Opinion

The American Right Needs to Stop Crying Wolf

Call social democrats extreme and voters won’t take you seriously when real socialists show up.

Vermont senator Bernie Sanders makes a speech in Phoenix, Arizona, July 18, 2015
Vermont senator Bernie Sanders makes a speech in Phoenix, Arizona, July 18, 2015 (Gage Skidmore)

American conservatives who worry that the Democratic Party is becoming “socialist” should take a look across the Atlantic. In Britain, Labour has re-embraced actual statism and it is nevertheless polling neck and neck with the ruling Conservatives at 40 percent.

Labour Party leader Jeremy Corbyn calls for nationalizing industries and lifting regulatory restrictions on trade unions. He blames NATO for the Cold War, supports unilateral nuclear disarmament and sympathizes with seemingly every anti-Western cause, be it republican terrorism in Northern Ireland or Hamas and Hezbollah in the Holy Land.

The so-called socialism of Alexandria Ocasio-Cortez, a New York candidate for Congress, and Bernie Sanders looks mild by comparison.

Universal health care? Debt-free college? More progressive taxation? That’s not even left-wing in Europe, it’s mainstream.

Social democrats

Ocasio-Cortez and Sanders may call themselves “democratic socialists”, but they are really social democrats.

Massachusetts senator Elizabeth Warren’s much-reviled proposal to put workers on company boards is even less radical. Far from a plan to “nationalize everything,” as Kevin D. Williamson absurdly argues in National Review, it is a sensible, centrist proposal modeled on labor relations in that hotbed of revolutionary socialism: Germany.
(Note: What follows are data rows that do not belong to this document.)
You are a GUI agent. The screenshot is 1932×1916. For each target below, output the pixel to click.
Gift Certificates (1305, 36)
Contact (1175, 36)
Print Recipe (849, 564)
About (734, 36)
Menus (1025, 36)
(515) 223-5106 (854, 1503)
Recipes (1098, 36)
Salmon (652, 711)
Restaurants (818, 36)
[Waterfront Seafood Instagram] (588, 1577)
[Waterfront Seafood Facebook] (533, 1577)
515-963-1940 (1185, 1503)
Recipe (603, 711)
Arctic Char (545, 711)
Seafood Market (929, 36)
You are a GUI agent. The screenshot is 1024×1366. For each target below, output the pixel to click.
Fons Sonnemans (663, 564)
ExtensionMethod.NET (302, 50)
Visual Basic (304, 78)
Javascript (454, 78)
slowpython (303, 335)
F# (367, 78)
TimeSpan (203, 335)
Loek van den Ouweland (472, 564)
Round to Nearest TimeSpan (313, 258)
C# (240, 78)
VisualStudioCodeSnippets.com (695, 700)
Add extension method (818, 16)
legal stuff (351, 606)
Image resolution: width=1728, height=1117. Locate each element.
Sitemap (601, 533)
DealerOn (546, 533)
(For a fairer take on Warren’s plan, read Noah Smith in Bloomberg View.)

Crying wolf

If Americans are told that affordable health care and reining in the power of shareholders is “socialism”, then they won’t know the real thing when it hits them.

Call social democrats extreme and voters won’t take you seriously anymore when real socialists, à la Corbyn, show up.